- ページ抜粋 -
++++++++
五蘊皆空 このページをアンテナに追加 RSSフィード

群馬県の小学校教員のkuro106raです。mailはgan.son.desu☆gmail.com(☆を@に)にお願いします。

2015-03-21

求める

06:21 | 求める - 五蘊皆空 を含むブックマーク

昨日の国語。めあては、「一年のまとめ作文をはっぴょうを、みんながB゜い上とれる」。

読み方の評価ポイントは「教室の一番後ろに聞こえる声」「原稿で顔を隠さない」「すらすら読める」

Aは「原稿用紙から時々目を離して前に送れる」もできていたらOK

のようにしました。

木曜日の反省を踏まえて、

「今日は本当はすぐ発表本番だったのですが、5分間だけだけど練習時間をとりたいんだ。何でかというと、昨日の反省で『もっとみんなができることをもとめるべき』っていうのが出たよね。それで、先生もそうだなって思って。だから、みんなができるための練習時間をちょっとだけだけどとりたいんだ。いいかな?

練習でB゜い上がもらえてない人?(手をあげる)みんな見たね。どう練習すればいいか分かるよね。では、練習はじめ」

一人、音読が拾い読みになってしまう子がいます。その子にとっては、1年生の時からずっとの課題です。僕は音読が拾い読みであることが、人生において大きなウエイトを占めるとはまったく思っていなかったので、まったく気にしていませんでした。
++++++++
- 資料一式 -
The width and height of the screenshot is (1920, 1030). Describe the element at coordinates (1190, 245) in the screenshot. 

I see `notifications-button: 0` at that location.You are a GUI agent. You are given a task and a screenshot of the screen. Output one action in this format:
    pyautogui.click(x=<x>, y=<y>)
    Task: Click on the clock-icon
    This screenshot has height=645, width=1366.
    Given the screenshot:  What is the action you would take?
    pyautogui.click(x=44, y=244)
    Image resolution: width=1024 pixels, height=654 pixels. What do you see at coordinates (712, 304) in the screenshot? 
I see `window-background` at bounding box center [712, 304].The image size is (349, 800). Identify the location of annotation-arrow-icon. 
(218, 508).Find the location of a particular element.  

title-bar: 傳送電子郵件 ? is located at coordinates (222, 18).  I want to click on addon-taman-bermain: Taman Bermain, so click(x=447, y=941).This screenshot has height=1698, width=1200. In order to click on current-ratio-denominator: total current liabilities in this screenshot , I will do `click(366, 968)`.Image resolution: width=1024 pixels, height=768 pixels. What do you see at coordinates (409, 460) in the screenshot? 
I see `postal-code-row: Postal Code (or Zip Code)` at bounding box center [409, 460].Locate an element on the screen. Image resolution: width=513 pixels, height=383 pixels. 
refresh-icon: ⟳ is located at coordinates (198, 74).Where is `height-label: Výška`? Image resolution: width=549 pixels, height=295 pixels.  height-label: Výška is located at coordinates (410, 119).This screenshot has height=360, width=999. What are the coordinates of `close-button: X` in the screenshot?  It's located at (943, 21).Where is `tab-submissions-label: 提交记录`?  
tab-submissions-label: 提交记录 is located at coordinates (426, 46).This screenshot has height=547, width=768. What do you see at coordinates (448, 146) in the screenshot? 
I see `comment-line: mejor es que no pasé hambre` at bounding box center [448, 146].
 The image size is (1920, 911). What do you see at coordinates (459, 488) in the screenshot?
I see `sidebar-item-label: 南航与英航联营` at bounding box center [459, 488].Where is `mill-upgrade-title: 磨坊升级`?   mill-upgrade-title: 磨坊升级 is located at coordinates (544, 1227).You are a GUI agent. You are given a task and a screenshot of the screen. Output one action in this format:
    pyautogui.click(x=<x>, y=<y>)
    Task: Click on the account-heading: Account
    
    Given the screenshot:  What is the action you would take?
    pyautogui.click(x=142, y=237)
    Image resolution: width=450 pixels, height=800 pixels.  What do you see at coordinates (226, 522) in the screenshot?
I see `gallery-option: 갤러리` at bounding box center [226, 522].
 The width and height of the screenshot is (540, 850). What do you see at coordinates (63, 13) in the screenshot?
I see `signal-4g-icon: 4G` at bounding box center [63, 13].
++++++++
- 設問 -
a) 国語の授業に関する記事のうち、「Aは「原稿用紙から時々目を離して前に送れる」もできていたらOK」から始まり「たく気にしていませんでした。」で終わる部分を、一字一句変えずに引用してください。
b) 国語の授業に関する記事について、最後に示された文の後に続く文章を書いてください。

- 解答 -
a)
Aは「原稿用紙から時々目を離して前に送れる」もできていたらOK

のようにしました。

木曜日の反省を踏まえて、

「今日は本当はすぐ発表本番だったのですが、5分間だけだけど練習時間をとりたいんだ。何でかというと、昨日の反省で『もっとみんなができることをもとめるべき』っていうのが出たよね。それで、先生もそうだなって思って。だから、みんなができるための練習時間をちょっとだけだけどとりたいんだ。いいかな?

練習でB゜い上がもらえてない人?(手をあげる)みんな見たね。どう練習すればいいか分かるよね。では、練習はじめ」

一人、音読が拾い読みになってしまう子がいます。その子にとっては、1年生の時からずっとの課題です。僕は音読が拾い読みであることが、人生において大きなウエイトを占めるとはまったく思っていなかったので、まったく気にしていませんでした。

b)
その子のところに、一人の子が行きました。一緒に読む練習をしています。先に読んであげて、続けて読んでね、というような感じでした。

距離感がいい感じだったので、目標に近づいているね!と誉めました。

そして本番。その子がすらすらと読み始めました。発表なので静かに聞いていましたが、他の子も、私も、驚きを隠しきれませんでした。

すらすら読んで、すらすら読んで、3分の2くらいを、まったくつっかえずにすらすら読んだのです。

たった五分間の出来事で。

私は一年間、このクラスの担任になれてよかった。こんな素敵な場面に出会えるなんて、と泣きながら感謝の言葉を言いました。

力を出させられていないのは、担任の責任です。責任をもって、子どもたちの力を出させたい。